This section describes one of the best-known ways to provide a good user experience over a given network path, but one thing to keep in mind is that application-level mechanisms cannot provide a better experience than the underlying network path can support.
A simple model of media playback can be described as a media stream consumer, a buffer, and a transport mechanism that fills the buffer. The consumption rate is fairly static and is represented by the content bitrate. The size of the buffer is also commonly a fixed size. The buffer fill process needs to be at least fast enough to ensure that the buffer is never empty; however, it also can have significant complexity when things like personalization or advertising insertion workflows are introduced.

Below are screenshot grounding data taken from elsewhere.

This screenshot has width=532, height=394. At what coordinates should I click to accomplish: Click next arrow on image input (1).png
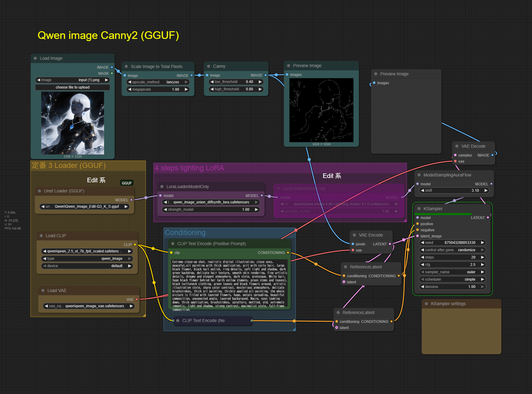pyautogui.click(x=107, y=80)
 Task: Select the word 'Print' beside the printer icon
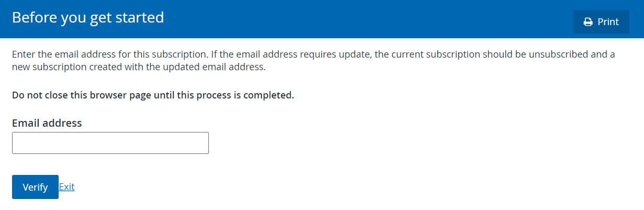click(x=608, y=22)
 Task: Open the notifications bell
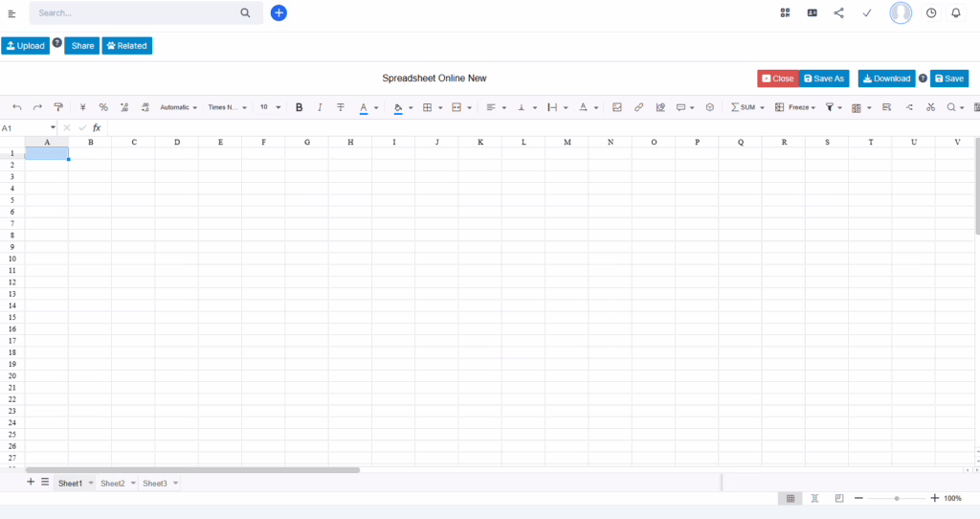(955, 12)
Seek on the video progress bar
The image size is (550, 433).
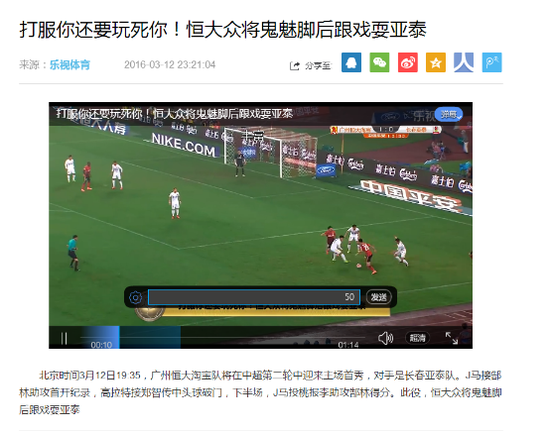[x=223, y=338]
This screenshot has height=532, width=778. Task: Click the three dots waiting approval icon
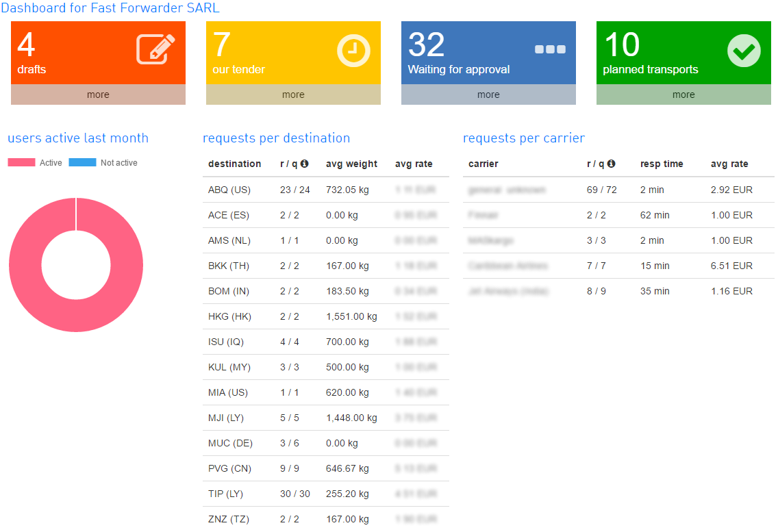(x=550, y=49)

The challenges in filling the buffer in a timely way fall into two broad categories:
-
Content variation (also sometimes called a "bitrate ladder") is the set of content renditions that are available at any given selection point.
-
Content selection comprises all of the steps a client uses to determine which content rendition to play.

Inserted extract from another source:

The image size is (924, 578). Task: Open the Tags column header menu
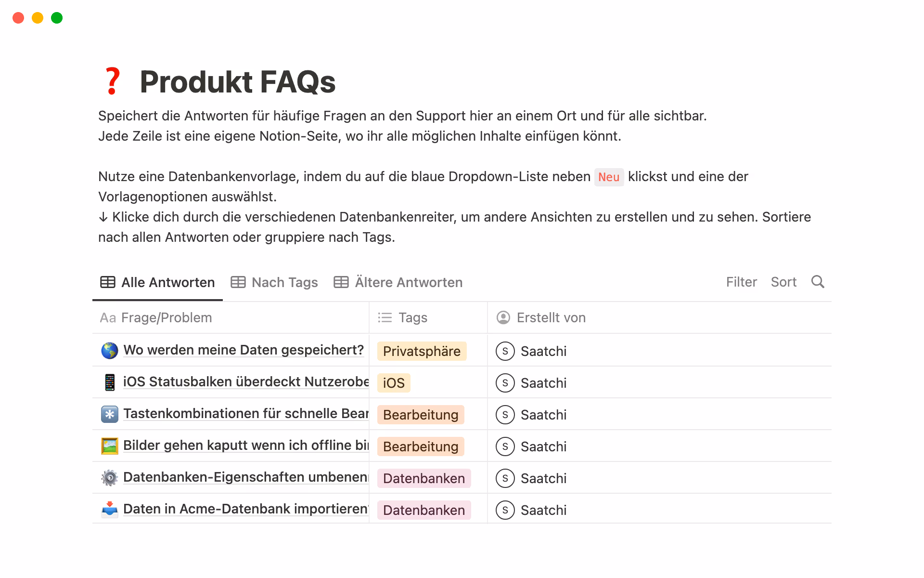(x=412, y=318)

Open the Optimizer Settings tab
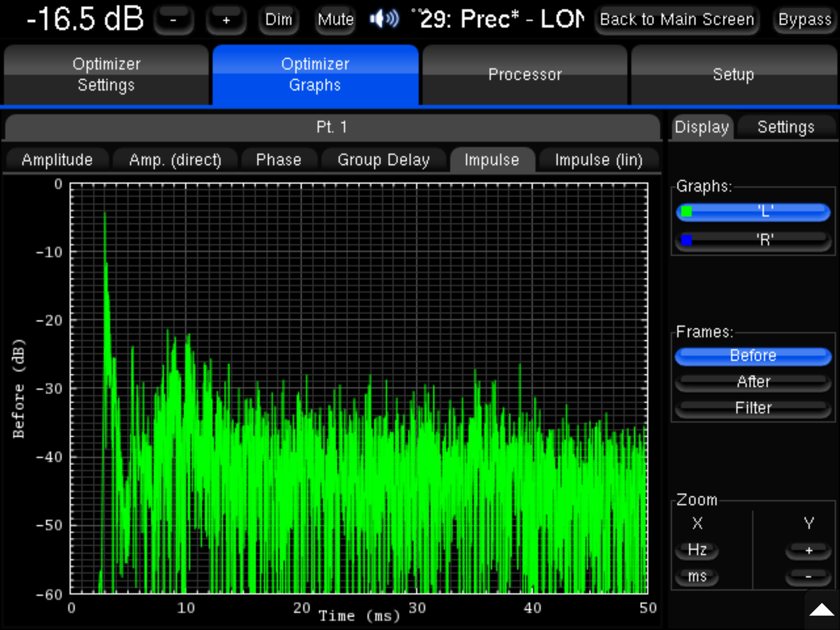[x=106, y=75]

The mechanism used to select the bitrate is part of the content selection, and the content variation is all of the different bitrate renditions.
Adaptive bitrate streaming ("ABR streaming" or simply "ABR") is a commonly used technique for dynamically adjusting the media quality of a stream to match bandwidth availability. When this goal is achieved, the media server will tend to send enough media that the media player does not "stall", without sending so much media that the media player cannot accept it.
ABR uses an application-level response strategy in which the streaming client attempts to detect the available bandwidth of the network path by first observing the successful application-layer download speed; then, given the available bandwidth, the client chooses a bitrate for each of the video, audio, subtitles, and metadata (among a limited number of available options for each type of media) that fits within that bandwidth, typically adjusting as changes in available bandwidth occur in the network or changes in capabilities occur during the playback (such as available memory, CPU, display size, etc.).
Media servers can provide media streams at various bitrates because the media has been encoded at various bitrates. This is a so-called "ladder" of bitrates that can be offered to media players as part of the manifest so that the media player can select among the available bitrate choices.
The media server may also choose to alter which bitrates are made available to players by adding or removing bitrate options from the ladder delivered to the player in subsequent manifests built and sent to the player. This way, both the player, through its selection of bitrate to request from the manifest, and the server, through its construction of the bitrates offered in the manifest, are able to affect network utilization.
Adaptive segmented delivery attempts to optimize its own use of the path between a media server and a media client. ABR playback is commonly implemented by streaming clients using HLS [
RFC 8216] or DASH [
MPEG-DASH] to perform a reliable segmented delivery of media over HTTP. Different implementations use different strategies [
ABRSurvey], often relying on proprietary algorithms (called rate adaptation or bitrate selection algorithms) to perform available bandwidth estimation/prediction and the bitrate selection.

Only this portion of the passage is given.